There is also something deeply moving about seeing these works on Møn, surrounded by open sky, fields, and silence rather than the usual international art fair machinery. Contemporary art of this level is often experienced in hurried fragments between airports, collector dinners, and crowded museum halls. Here there is actually time to look.
And perhaps that is precisely what this exhibition deserves. (05/24/2026 19:50:20)
- Yesterday Jeanne and I — together with our good friends Jacob and Nina — attended the opening of the new exhibition by the Danish-Vietnamese artist Danh Vo at 44Møen on the island of Møn.
What makes 44Møen special is not only the quality of the exhibitions, which increasingly feel entirely international in scope, but also the strange and beautiful combination of world-class contemporary art and the atmosphere of a local gathering place. A kunsthalle in the middle of fields, open skies, gravel paths, and conversations that continue long after the speeches end.
Danh Vo’s exhibition is extraordinary. Quiet, layered, historically charged works that demand time and attention rather than spectacle. Art that rewards slowness.
But the opening itself also became part of the experience.
There was a warm and generous speech by Bjørn Nørgaard — one of Denmark’s great artists and one of the original initiators behind 44Møen — reflecting on the importance of creating serious artistic spaces outside the obvious metropolitan centres. There was local natural wine. And there was Vietnamese soup prepared by Danh Vo’s family, which somehow transformed the exhibition opening into something closer to a shared meal than a conventional art event.
And then there was the pleasure of seeing so many friends again.

__STORED DATA__:
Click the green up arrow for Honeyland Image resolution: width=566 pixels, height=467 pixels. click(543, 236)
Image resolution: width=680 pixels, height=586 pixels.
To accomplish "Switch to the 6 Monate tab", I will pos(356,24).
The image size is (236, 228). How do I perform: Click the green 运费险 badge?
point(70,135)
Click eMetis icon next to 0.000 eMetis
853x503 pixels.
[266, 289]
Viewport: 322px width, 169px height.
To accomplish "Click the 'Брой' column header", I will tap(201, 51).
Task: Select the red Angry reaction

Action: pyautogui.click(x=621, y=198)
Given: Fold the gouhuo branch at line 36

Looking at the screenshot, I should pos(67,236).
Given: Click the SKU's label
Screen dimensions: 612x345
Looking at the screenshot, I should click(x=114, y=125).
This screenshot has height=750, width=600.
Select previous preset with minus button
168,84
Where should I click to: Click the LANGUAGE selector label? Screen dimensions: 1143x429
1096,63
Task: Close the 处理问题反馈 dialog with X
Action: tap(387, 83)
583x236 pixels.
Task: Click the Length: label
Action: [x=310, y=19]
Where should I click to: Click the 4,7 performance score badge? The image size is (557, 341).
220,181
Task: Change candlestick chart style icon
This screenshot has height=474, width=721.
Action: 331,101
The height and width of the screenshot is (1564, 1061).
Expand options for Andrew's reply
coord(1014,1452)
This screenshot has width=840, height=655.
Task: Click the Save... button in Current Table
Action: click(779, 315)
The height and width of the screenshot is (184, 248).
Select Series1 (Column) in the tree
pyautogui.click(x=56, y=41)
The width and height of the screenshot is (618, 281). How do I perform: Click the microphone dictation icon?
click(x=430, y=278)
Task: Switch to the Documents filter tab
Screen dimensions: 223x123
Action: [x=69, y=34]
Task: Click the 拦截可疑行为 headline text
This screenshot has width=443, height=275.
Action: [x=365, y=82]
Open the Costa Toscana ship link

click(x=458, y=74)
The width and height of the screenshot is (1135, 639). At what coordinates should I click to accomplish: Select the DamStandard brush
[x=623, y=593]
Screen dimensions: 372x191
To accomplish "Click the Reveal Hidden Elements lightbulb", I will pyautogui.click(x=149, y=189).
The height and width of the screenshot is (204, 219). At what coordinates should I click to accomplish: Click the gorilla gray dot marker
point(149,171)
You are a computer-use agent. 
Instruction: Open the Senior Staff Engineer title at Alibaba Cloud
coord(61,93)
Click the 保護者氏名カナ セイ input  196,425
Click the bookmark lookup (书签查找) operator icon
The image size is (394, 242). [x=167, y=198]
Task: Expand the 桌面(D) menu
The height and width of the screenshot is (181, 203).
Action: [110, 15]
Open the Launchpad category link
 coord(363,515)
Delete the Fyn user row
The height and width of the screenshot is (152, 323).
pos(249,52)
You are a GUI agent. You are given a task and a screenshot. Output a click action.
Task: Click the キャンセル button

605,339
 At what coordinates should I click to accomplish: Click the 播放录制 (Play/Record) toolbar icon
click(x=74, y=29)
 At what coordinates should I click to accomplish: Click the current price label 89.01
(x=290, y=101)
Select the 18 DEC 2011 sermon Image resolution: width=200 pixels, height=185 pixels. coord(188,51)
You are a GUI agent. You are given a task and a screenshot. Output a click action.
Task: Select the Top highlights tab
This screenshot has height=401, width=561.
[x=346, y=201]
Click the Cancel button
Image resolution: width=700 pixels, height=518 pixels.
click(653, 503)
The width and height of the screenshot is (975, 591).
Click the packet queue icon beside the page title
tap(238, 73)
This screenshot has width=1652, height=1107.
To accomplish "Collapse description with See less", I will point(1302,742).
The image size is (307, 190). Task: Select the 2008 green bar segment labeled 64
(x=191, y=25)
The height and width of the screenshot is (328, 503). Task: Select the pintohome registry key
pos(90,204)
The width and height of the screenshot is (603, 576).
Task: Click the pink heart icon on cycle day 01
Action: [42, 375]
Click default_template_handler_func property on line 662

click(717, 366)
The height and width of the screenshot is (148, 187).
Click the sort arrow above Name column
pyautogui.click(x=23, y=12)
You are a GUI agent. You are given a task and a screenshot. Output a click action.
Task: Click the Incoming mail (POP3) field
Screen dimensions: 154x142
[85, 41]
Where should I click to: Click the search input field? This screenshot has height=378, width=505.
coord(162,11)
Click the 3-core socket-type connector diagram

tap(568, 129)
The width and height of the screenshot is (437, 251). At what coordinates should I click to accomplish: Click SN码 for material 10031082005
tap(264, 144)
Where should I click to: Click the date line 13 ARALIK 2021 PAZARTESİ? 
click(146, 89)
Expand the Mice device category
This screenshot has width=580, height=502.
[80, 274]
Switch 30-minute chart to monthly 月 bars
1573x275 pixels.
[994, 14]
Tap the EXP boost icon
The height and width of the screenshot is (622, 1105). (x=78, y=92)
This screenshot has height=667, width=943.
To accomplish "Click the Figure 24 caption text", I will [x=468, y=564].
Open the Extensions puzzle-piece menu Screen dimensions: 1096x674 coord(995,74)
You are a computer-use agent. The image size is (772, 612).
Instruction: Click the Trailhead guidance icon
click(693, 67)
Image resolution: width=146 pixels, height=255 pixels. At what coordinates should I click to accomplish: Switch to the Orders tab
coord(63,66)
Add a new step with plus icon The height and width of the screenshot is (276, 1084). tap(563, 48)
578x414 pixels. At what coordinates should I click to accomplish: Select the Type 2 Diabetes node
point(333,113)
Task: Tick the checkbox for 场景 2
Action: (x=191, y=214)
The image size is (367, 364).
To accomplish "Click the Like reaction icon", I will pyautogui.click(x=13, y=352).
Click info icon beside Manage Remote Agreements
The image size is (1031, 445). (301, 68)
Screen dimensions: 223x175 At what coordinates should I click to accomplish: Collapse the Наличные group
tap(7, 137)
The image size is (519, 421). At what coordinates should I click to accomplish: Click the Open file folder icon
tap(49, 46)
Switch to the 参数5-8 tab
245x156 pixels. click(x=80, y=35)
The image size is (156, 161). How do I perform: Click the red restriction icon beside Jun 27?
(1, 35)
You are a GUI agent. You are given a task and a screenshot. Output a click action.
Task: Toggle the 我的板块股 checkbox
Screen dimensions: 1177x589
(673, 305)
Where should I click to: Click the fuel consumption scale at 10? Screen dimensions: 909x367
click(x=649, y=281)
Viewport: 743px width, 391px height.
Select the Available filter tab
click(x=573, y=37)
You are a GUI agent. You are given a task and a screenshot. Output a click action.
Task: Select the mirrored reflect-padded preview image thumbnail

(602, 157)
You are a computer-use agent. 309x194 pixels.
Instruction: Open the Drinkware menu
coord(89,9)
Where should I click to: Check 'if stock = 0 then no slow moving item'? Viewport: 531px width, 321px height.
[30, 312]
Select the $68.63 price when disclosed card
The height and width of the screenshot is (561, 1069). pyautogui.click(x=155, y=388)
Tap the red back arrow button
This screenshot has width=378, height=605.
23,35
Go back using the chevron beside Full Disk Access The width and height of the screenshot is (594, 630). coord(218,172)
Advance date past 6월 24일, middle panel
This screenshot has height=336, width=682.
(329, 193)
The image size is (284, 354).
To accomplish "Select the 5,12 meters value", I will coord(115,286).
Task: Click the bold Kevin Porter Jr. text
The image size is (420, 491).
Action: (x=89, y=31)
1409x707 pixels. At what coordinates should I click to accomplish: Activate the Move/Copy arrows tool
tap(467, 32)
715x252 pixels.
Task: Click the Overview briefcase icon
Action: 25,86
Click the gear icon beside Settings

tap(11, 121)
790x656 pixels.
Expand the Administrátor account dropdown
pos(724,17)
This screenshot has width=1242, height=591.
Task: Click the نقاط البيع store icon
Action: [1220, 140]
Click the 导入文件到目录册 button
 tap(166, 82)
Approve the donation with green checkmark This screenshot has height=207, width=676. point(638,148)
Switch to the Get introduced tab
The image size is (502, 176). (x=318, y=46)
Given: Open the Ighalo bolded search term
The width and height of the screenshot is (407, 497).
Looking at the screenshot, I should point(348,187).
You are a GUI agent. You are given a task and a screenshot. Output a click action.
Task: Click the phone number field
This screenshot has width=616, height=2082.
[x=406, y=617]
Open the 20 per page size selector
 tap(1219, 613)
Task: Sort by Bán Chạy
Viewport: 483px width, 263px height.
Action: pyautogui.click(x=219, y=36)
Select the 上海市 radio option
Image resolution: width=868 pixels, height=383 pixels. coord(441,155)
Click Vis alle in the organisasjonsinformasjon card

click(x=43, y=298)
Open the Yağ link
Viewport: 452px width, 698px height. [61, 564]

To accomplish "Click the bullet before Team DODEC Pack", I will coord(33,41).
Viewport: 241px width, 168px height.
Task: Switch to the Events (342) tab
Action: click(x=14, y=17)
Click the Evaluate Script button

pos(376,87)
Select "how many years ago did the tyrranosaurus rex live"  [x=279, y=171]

__REQUIRED WORK__: Copy the entire text about the Danh Vo exhibition at 44Møen, word for word. The items were drawn from a separate source and have no connection to the text.

__EXERCISE SOLUTION__:
There is also something deeply moving about seeing these works on Møn, surrounded by open sky, fields, and silence rather than the usual international art fair machinery. Contemporary art of this level is often experienced in hurried fragments between airports, collector dinners, and crowded museum halls. Here there is actually time to look.
And perhaps that is precisely what this exhibition deserves. (05/24/2026 19:50:20)
- Yesterday Jeanne and I — together with our good friends Jacob and Nina — attended the opening of the new exhibition by the Danish-Vietnamese artist Danh Vo at 44Møen on the island of Møn.
What makes 44Møen special is not only the quality of the exhibitions, which increasingly feel entirely international in scope, but also the strange and beautiful combination of world-class contemporary art and the atmosphere of a local gathering place. A kunsthalle in the middle of fields, open skies, gravel paths, and conversations that continue long after the speeches end.
Danh Vo’s exhibition is extraordinary. Quiet, layered, historically charged works that demand time and attention rather than spectacle. Art that rewards slowness.
But the opening itself also became part of the experience.
There was a warm and generous speech by Bjørn Nørgaard — one of Denmark’s great artists and one of the original initiators behind 44Møen — reflecting on the importance of creating serious artistic spaces outside the obvious metropolitan centres. There was local natural wine. And there was Vietnamese soup prepared by Danh Vo’s family, which somehow transformed the exhibition opening into something closer to a shared meal than a conventional art event.
And then there was the pleasure of seeing so many friends again.